# Clear water surf - what artificial to throw? Leader?



## Stoker1 (Feb 17, 2014)

What leader and artificial baits do you use for days like today where you could see 12' down?

Mainly coming from bass fishing where they don't carry such a set of chompers as the saltwater fish and have found that a leader is almost a necessity. Been out in the surf lately and getting plenty of hits on plastics but lose them often (mainly blue fish) but I'm after the fight so don't really care what they are. Btw, the blues were schooling like crazy, fish all around but it was tough. Even saw a ton of sheep head and reds but the blues were dominant.

Tied on a wire leader (both black wire & silver stainless) with the grubs/plastic swim baits and of course the hits dropped but at least I landed a few. Went back to live bait (pinfish) on a wire and landed many more, but the idea of casting is more appealing. 

Thanks for your insight.


----------



## Justin618 (Aug 18, 2013)

Any kind of cut bait would work. Mirrodines, topwater, spoons, gotchas etc. When it's that clear you can actually sight fish and watch the fish check out the bait and hit it. Also, should be able.to.see rays pretty good.

How was the grass?


----------



## hsiF deR (Oct 4, 2009)

I enjoy walking the beach on days like this. Like above, sight fishing is a blast when the water is like this. I carry a rod with 12# braid with about 8-10' of 12# flouro. I usually keep a pompano jig tied on because just about everything will eat it. If the fish won't eat it, scrounge up a sandflea and tip your jig.
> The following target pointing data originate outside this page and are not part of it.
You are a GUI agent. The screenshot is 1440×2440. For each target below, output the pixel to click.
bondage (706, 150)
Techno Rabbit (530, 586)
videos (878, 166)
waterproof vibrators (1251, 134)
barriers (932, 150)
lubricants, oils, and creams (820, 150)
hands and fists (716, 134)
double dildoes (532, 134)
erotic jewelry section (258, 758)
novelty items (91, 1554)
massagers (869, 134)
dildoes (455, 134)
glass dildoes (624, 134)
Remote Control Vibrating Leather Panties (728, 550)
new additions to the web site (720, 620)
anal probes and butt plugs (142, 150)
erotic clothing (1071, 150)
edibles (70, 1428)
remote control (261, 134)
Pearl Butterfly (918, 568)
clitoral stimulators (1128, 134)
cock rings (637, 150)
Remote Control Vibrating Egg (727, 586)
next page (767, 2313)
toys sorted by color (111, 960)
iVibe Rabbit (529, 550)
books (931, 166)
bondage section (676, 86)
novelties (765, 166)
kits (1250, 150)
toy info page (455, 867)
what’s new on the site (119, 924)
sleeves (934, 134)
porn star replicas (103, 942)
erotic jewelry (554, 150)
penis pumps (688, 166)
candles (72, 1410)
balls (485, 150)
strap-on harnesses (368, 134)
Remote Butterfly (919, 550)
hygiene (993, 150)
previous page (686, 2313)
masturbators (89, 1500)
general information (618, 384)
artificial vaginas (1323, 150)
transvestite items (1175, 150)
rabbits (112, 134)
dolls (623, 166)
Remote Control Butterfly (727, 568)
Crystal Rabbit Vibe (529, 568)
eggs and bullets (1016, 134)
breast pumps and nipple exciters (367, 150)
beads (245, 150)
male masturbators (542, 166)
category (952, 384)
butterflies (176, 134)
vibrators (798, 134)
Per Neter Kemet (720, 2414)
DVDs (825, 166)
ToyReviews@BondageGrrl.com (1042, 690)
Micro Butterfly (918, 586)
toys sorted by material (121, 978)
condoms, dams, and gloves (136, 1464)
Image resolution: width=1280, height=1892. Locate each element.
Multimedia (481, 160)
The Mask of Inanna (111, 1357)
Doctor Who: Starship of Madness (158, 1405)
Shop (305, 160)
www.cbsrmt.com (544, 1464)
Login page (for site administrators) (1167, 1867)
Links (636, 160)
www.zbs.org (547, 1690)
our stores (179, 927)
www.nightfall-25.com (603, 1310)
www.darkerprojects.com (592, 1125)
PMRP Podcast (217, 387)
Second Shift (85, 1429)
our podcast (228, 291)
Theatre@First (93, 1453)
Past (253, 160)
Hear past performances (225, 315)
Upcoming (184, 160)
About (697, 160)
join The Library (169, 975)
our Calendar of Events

If they don't eat that, they won't eat anything. When it's real clear, I throw a small white jig head with a gulp shrimp or sand flea.


----------



## Stoker1 (Feb 17, 2014)

8-10 of #12 flourocarbon on braid. Guess I'll have to see how it casts but having never done it that way sounds strange.


----------



## Justin618 (Aug 18, 2013)

Stoker1 said:


> 8-10 of #12 flourocarbon on braid. Guess I'll have to see how it casts but having never done it that way sounds strange.


If running braid use a leader but you don't need 10-12'. 2' is plenty


----------



## hsiF deR (Oct 4, 2009)

Stoker1 said:


> 8-10 of #12 flourocarbon on braid. Guess I'll have to see how it casts but having never done it that way sounds strange.


I use long leaders if I plan to change baits with any regularity. If you use 2' and re tie twice you're down to 1'.


----------



## Stoker1 (Feb 17, 2014)

The 12# floro is good enough leader for bluefish? Man, there's a few swimming around with jigs in their mouths from tying them straight to 15# mono.


----------



## hsiF deR (Oct 4, 2009)

Stoker1 said:


> The 12# floro is good enough leader for bluefish? Man, there's a few swimming around with jigs in their mouths from tying them straight to 15# mono.


What I said in the above post was more geared for reds and pompano.

If you are targeting bluefish you can definitely get away with bigger leaders. I would probably use 30-40 pound and use a gotcha. I have caught lots in 10-15 pound flouro but you will lose some tackle.


----------